═══ EXCERPT PROVIDED ═══

Update from the event organizer (September 24, 2020)

This Friday's event will feature Aiko Majikina, teacher of dance at her own school Majikina Honryu and esteemed member of @oaamensore  [Okinawa Association of America]

 

The Okinawa Memories Initiative at the University of California, Santa Cruz, is going to host a community conversation event via zoom on eisa (dance)

Christopher Nelson, associate professor at the University of North Carolina at Chapel Hill, attends this event. 

Event's Information Page: https://thi.ucsc.edu/event/christopher-nelson-okinawa-memories-initiative/

 

References:

  1. About the Okinawa Memories Initiative at the University of Santa Cruz: https://thi.ucsc.edu/projects/okinawa-memories-initiative/
  2. Nelson, Christopher T. Dancing with the Dead Memory, Performance, and Everyday Life in Postwar Okinawa  Durham: Duke University Press, 2008. 
  3. About the Dancing with the Dead Memory from the publisher's site: 

"Challenging conventional understandings of time and memory, Christopher T. Nelson examines how contemporary Okinawans have contested, appropriated, and transformed the burdens and possibilities of the past. Nelson explores the work of a circle of Okinawan storytellers, ethnographers, musicians, and dancers deeply engaged with the legacies of a brutal Japanese colonial era, the almost unimaginable devastation of the Pacific War, and a long American military occupation that still casts its shadow over the islands. The ethnographic research that Nelson conducted in Okinawa in the late 1990s—and his broader effort to understand Okinawans’ critical and creative struggles—was inspired by his first visit to the islands in 1985 as a lieutenant in the U.S. Marine Corps.
Nelson analyzes the practices of specific performers, showing how memories are recalled, bodies remade, and actions rethought as Okinawans work through fragments of the past in order to reconstruct the fabric of everyday life. Artists such as the popular Okinawan actor and storyteller Fujiki Hayato weave together genres including Japanese stand-up comedy, Okinawan celebratory rituals, and ethnographic studies of war memory, encouraging their audiences to imagine other ways to live in the modern world. Nelson looks at the efforts of performers and activists to wrest the Okinawan past from romantic representations of idyllic rural life in the Japanese media and reactionary appropriations of traditional values by conservative politicians. In his consideration of eisā, the traditional dance for the dead, Nelson finds a practice that reaches beyond the expected boundaries of mourning and commemoration, as the living and the dead come together to create a moment in which a new world might be built from the ruins of the old."

═══ ITEMS ═══

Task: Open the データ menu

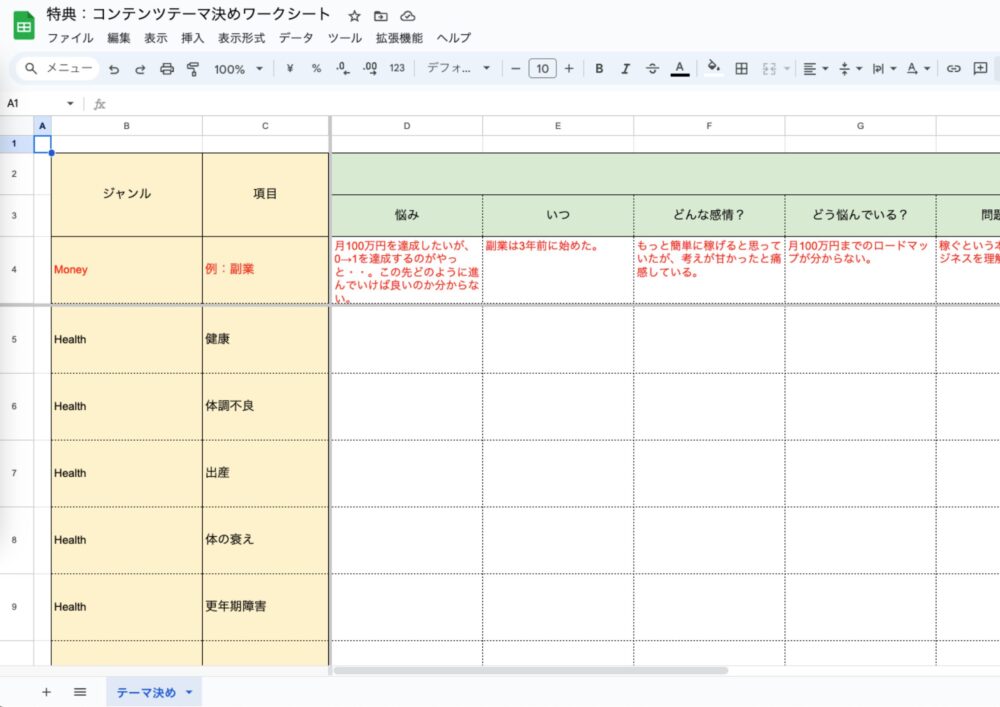Action: [295, 38]
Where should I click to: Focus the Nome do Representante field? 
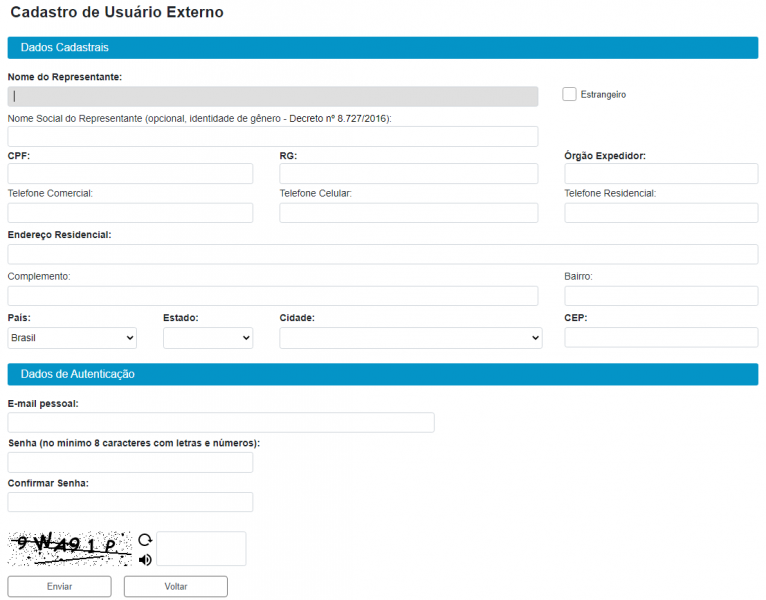coord(272,96)
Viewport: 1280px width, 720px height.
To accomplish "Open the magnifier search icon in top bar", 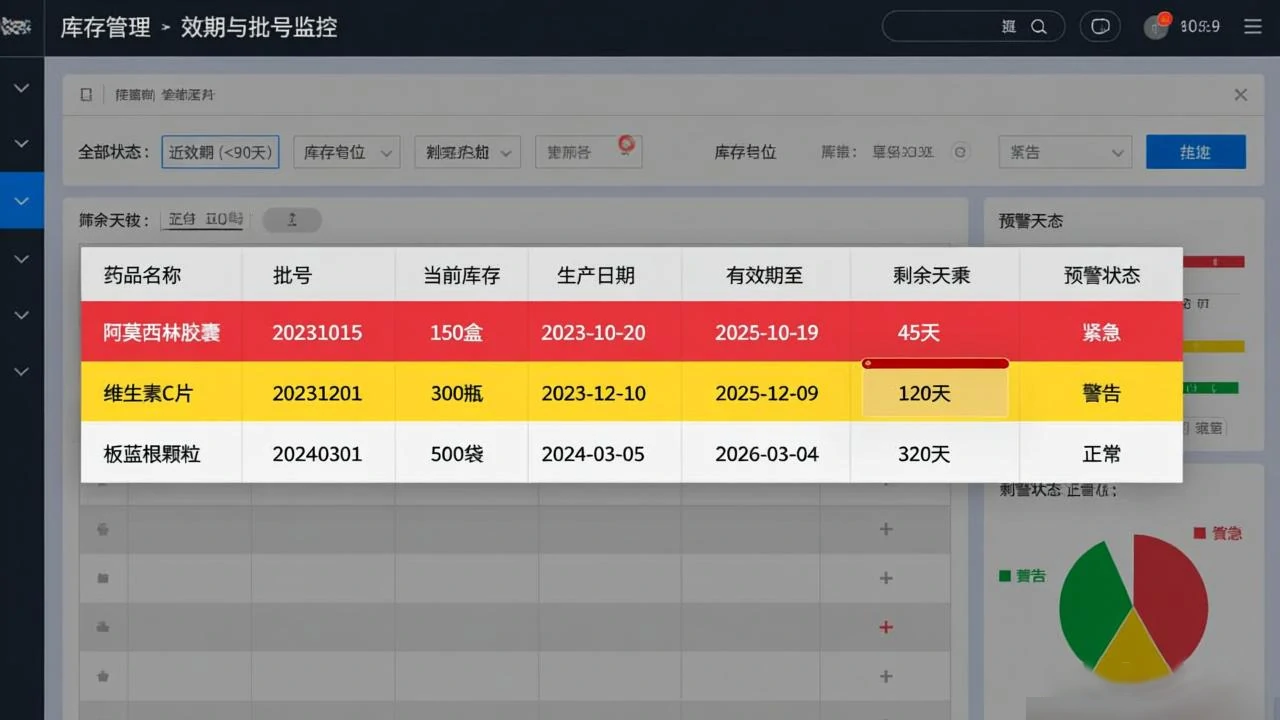I will [x=1040, y=27].
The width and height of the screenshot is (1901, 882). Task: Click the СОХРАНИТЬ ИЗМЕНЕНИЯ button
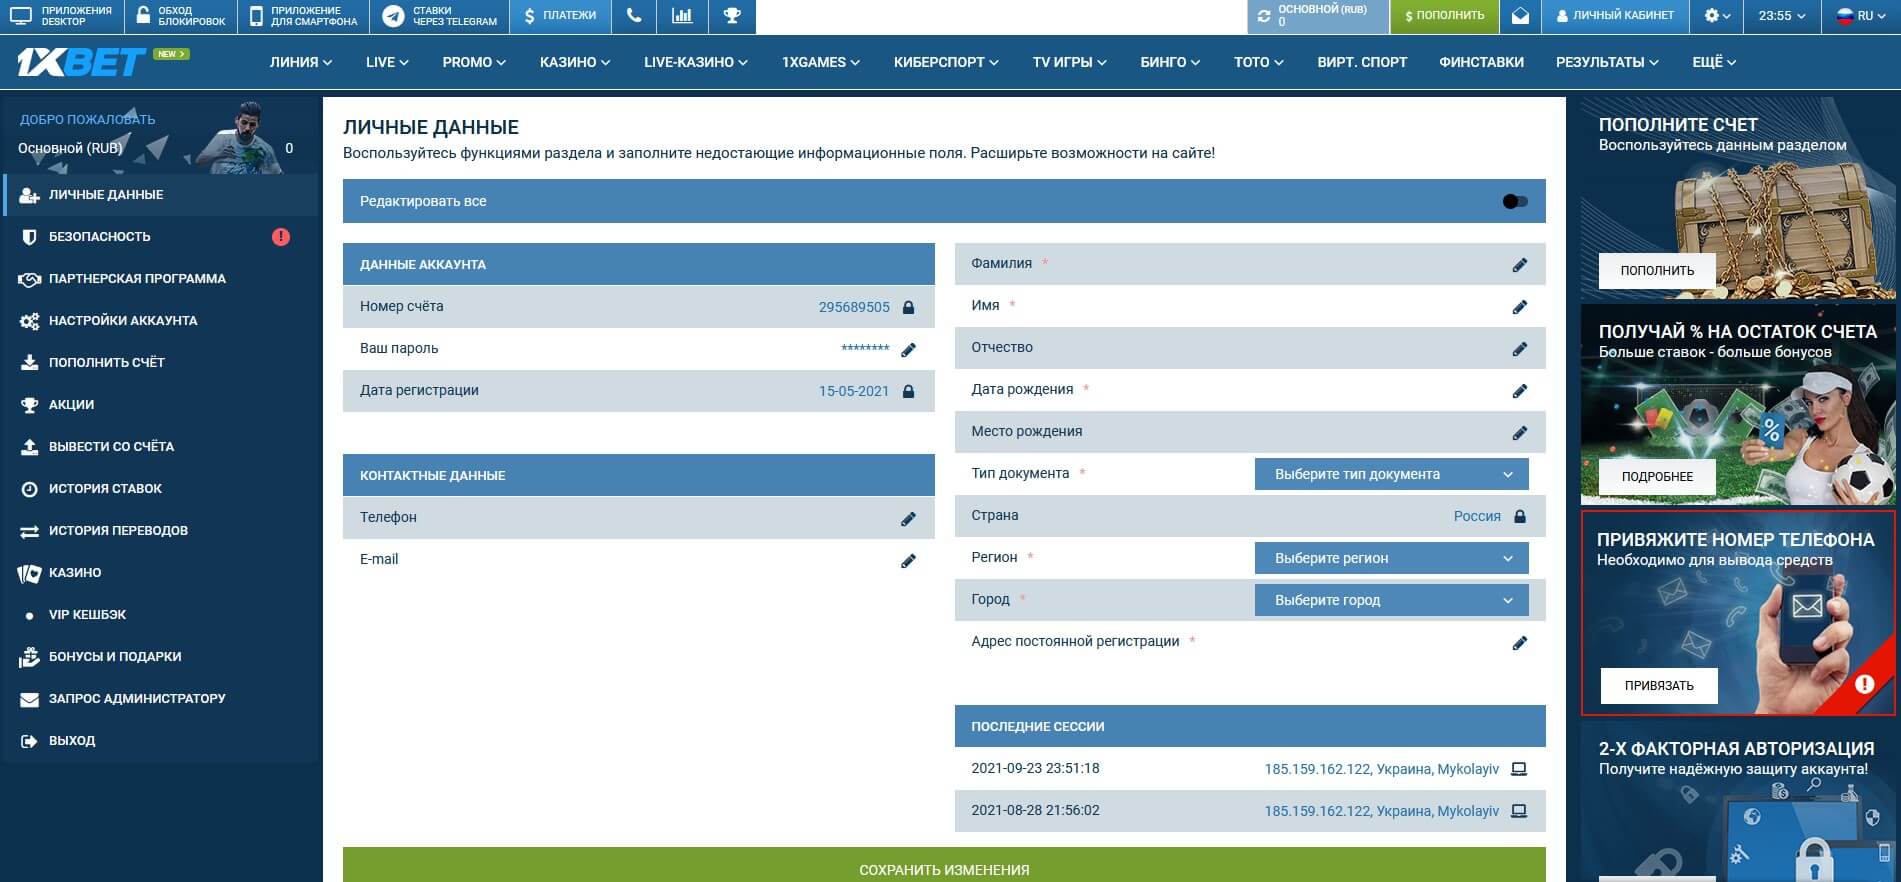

═══

• [WRITTEN EXERCISE A]:
Answer these questions using the event announcement:
(i) At which school does Aiko Majikina teach dance?
(ii) At which university is Christopher Nelson an associate professor?
(iii) In what year did Nelson first visit the islands, and in what role?
• [WRITTEN EXERCISE B]: Reproduce the passage of the event announcement from "This Friday's event" to "attends this event.", word for word.
The rows have no role in this exercise.

• [COMPLETE RESPONSE A]:
(i) Majikina Honryu
(ii) The University of North Carolina at Chapel Hill
(iii) 1985, as a lieutenant in the U.S. Marine Corps

• [COMPLETE RESPONSE B]:
This Friday's event will feature Aiko Majikina, teacher of dance at her own school Majikina Honryu and esteemed member of @oaamensore  [Okinawa Association of America]

 

The Okinawa Memories Initiative at the University of California, Santa Cruz, is going to host a community conversation event via zoom on eisa (dance)

Christopher Nelson, associate professor at the University of North Carolina at Chapel Hill, attends this event.